Opponents of the Tea Party now outnumber supporters 27% to 22%, which is similar to their edge in 2012. However this differs from most of Gallup’s earlier measurements, in 2010 and 2011, when supporters and opponents were either equally matched, or Tea Party backers had the slight edge.
Fully half of Americans, 51%, currently say they are neither a supporter nor an opponent of the Tea Party, or they have no opinion about it.
Strong Tea Party Opponents Outnumber Strong Supporters
In addition to their overall advantage in numbers, opponents of the Tea Party also lead supporters in intensity. The majority of Tea Party opponents call themselves strong opponents, while supporters are evenly divided as strong and not strong supporters.
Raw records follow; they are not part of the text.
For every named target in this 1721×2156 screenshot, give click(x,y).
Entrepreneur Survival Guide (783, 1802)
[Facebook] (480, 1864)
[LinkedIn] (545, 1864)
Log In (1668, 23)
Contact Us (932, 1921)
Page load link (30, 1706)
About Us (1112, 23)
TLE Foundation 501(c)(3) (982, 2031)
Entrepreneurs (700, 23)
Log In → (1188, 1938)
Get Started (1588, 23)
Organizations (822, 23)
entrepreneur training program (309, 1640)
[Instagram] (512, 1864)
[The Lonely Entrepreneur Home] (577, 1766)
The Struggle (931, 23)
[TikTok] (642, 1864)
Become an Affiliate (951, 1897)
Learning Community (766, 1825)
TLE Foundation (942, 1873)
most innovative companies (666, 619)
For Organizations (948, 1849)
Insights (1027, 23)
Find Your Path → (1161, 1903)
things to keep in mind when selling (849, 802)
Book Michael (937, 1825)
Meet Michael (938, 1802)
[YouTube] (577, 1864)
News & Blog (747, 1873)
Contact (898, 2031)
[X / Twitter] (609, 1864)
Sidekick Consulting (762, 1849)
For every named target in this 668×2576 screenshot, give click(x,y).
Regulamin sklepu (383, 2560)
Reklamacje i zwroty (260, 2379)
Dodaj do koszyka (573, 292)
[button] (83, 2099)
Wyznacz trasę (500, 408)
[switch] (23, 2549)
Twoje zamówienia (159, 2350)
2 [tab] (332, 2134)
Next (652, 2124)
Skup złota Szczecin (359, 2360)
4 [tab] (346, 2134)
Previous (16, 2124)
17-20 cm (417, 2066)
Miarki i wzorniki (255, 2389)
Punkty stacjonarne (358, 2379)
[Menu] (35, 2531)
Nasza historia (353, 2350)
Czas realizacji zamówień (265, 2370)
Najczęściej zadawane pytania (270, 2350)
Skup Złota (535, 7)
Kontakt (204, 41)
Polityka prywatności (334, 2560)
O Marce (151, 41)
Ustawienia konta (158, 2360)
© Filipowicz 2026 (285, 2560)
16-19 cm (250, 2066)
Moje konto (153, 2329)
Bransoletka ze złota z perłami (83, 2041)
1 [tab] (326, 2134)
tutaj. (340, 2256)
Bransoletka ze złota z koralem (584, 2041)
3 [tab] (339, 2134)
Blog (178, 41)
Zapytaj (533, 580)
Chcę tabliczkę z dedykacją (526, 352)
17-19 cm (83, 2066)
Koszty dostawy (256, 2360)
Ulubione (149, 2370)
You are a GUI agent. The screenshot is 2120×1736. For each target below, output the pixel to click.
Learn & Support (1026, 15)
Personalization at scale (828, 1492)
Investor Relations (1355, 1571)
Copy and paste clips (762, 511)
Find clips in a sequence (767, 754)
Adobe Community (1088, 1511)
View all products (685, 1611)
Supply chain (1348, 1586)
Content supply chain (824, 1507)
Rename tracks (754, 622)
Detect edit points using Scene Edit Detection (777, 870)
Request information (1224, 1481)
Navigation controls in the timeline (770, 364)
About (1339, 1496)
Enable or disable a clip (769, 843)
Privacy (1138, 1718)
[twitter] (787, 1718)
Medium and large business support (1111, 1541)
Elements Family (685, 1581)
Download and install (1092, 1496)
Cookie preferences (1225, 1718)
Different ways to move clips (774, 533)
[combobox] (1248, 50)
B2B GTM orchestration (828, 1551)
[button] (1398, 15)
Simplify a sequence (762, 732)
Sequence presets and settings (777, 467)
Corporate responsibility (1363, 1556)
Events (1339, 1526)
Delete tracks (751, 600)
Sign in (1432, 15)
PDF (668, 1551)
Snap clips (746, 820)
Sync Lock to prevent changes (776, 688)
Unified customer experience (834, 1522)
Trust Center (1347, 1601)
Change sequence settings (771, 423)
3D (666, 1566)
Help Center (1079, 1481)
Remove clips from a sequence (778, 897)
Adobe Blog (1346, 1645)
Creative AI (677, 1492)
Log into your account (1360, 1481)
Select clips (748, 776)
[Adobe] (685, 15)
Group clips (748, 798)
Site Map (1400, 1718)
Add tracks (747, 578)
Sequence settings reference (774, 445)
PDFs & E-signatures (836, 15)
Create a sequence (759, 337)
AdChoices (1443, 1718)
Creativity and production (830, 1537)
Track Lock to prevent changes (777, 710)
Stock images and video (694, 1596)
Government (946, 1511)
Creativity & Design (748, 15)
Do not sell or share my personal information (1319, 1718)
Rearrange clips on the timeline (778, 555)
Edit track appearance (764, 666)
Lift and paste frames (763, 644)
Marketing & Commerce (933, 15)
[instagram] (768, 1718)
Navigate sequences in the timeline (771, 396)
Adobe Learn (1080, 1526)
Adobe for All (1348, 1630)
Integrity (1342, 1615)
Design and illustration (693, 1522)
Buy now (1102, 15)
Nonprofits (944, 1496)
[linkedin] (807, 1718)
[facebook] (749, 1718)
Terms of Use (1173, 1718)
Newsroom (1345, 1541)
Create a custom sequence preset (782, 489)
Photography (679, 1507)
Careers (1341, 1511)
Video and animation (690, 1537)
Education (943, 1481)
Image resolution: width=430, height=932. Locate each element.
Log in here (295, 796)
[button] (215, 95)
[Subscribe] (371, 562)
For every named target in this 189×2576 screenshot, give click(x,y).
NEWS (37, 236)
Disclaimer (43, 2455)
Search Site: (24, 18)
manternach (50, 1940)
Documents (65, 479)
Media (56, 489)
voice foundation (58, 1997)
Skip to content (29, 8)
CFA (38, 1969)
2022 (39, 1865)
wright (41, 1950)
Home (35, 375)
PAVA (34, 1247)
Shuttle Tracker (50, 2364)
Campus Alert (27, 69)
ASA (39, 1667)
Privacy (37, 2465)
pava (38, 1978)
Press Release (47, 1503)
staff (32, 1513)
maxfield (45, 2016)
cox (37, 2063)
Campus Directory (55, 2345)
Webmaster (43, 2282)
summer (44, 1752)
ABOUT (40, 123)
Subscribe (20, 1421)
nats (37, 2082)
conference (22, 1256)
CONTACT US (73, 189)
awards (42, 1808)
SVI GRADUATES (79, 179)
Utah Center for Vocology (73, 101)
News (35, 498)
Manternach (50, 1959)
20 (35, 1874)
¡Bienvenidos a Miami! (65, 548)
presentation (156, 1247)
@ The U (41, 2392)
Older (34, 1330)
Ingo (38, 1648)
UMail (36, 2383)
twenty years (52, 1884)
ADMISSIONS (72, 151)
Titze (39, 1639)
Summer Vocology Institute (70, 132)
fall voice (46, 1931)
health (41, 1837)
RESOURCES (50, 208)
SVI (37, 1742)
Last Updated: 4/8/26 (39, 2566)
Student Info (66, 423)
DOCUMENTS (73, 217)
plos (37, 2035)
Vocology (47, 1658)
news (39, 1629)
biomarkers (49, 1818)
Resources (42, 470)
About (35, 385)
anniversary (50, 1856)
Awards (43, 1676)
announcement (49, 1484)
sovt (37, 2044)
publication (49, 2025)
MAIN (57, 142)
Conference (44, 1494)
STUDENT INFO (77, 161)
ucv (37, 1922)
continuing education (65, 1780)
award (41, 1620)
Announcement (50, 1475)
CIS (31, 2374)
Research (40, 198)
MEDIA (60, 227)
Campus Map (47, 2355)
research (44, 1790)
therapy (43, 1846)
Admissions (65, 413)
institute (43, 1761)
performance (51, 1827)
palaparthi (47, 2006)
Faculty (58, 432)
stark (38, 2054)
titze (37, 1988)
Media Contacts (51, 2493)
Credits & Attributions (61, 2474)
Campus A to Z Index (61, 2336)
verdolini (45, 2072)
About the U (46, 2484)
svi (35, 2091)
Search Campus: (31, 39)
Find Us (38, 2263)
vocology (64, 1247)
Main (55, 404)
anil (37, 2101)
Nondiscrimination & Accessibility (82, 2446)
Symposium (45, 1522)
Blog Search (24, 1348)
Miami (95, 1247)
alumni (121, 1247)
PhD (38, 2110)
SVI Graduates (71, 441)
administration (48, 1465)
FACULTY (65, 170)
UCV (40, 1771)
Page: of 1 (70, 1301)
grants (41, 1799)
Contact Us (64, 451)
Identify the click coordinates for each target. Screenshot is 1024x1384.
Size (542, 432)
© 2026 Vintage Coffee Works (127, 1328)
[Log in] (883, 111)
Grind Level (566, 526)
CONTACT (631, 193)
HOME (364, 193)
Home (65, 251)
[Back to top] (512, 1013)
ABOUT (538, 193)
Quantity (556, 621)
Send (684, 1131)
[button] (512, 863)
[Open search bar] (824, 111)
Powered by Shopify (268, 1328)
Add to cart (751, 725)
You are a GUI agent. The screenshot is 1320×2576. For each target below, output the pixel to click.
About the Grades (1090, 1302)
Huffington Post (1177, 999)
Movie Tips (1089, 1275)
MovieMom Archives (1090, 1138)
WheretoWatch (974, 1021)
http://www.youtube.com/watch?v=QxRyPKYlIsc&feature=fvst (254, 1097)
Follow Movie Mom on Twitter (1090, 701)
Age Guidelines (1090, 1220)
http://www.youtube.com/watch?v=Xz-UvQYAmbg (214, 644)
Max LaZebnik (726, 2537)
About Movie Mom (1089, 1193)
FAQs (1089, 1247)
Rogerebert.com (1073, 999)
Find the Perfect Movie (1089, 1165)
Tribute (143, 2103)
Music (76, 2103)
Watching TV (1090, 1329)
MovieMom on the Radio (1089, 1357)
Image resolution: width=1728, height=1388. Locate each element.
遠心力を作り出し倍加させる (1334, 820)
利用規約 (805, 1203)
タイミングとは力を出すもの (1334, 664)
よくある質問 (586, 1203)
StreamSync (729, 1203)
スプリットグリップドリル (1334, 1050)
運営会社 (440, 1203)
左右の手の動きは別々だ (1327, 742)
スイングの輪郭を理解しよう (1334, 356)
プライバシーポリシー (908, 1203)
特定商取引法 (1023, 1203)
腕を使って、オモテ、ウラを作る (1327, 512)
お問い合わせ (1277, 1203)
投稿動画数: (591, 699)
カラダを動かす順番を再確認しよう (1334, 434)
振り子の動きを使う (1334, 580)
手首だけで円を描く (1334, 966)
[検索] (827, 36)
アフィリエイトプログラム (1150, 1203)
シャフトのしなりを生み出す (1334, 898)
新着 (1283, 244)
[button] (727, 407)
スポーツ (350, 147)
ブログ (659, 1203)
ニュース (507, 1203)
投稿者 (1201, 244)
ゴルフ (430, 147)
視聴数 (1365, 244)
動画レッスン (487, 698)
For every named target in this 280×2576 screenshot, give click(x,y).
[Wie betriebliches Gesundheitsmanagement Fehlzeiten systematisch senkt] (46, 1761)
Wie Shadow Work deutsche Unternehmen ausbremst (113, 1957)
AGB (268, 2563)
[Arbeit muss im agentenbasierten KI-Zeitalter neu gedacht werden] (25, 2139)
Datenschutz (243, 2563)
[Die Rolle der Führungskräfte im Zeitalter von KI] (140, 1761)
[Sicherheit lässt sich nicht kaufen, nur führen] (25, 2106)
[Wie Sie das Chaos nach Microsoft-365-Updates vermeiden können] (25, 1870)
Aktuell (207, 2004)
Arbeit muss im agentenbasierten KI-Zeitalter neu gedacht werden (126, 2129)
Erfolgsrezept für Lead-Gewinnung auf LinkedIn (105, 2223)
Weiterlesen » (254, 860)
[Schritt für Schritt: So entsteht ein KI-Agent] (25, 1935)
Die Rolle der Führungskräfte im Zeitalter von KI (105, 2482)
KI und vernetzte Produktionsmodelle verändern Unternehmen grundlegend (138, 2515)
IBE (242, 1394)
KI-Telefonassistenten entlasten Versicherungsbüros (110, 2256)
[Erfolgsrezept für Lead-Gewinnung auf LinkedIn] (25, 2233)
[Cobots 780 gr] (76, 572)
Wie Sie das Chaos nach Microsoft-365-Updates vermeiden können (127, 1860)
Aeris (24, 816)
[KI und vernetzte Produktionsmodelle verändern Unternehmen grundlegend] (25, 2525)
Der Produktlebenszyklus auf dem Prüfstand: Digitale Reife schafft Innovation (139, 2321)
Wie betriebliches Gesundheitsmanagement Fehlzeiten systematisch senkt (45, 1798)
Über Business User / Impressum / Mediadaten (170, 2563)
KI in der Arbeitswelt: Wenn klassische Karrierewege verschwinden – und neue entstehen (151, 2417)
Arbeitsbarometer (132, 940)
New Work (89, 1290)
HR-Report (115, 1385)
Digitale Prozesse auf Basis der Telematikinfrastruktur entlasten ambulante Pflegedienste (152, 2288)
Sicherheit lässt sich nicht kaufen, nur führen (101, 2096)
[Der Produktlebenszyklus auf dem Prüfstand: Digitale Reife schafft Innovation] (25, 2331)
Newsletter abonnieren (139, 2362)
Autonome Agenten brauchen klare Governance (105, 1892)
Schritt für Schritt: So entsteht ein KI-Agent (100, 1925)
The net result is that 17% of Americans consider themselves strong opponents of the Tea Party, contrasted with 11% who are strong supporters, similar to the balance seen in 2011.
Yes, it is good that the number of supporters is on a downward trend. It is still scary that over one-fifth of the country supports a group which opposes the basic tenets of self-government which this country was founded on with their hysterical hatred of government (especially when there is a black president) and unquestioning support for plutocrats like the Koch brothers. Americans should know better, and far fewer should support the Tea Party insanity. Having half the country not taking a position isn’t reassuring either.
The last time we faced a vote on the debt ceiling (which allows the United States to pay its bills, not increase spending), the Tea Party created a show-down which led to a downgrading of the credit rating of the United States and slowed economic recovery.
Now that we face a comparable crisis, we need far more than twenty-seven percent opposing this extremist and dangerous group.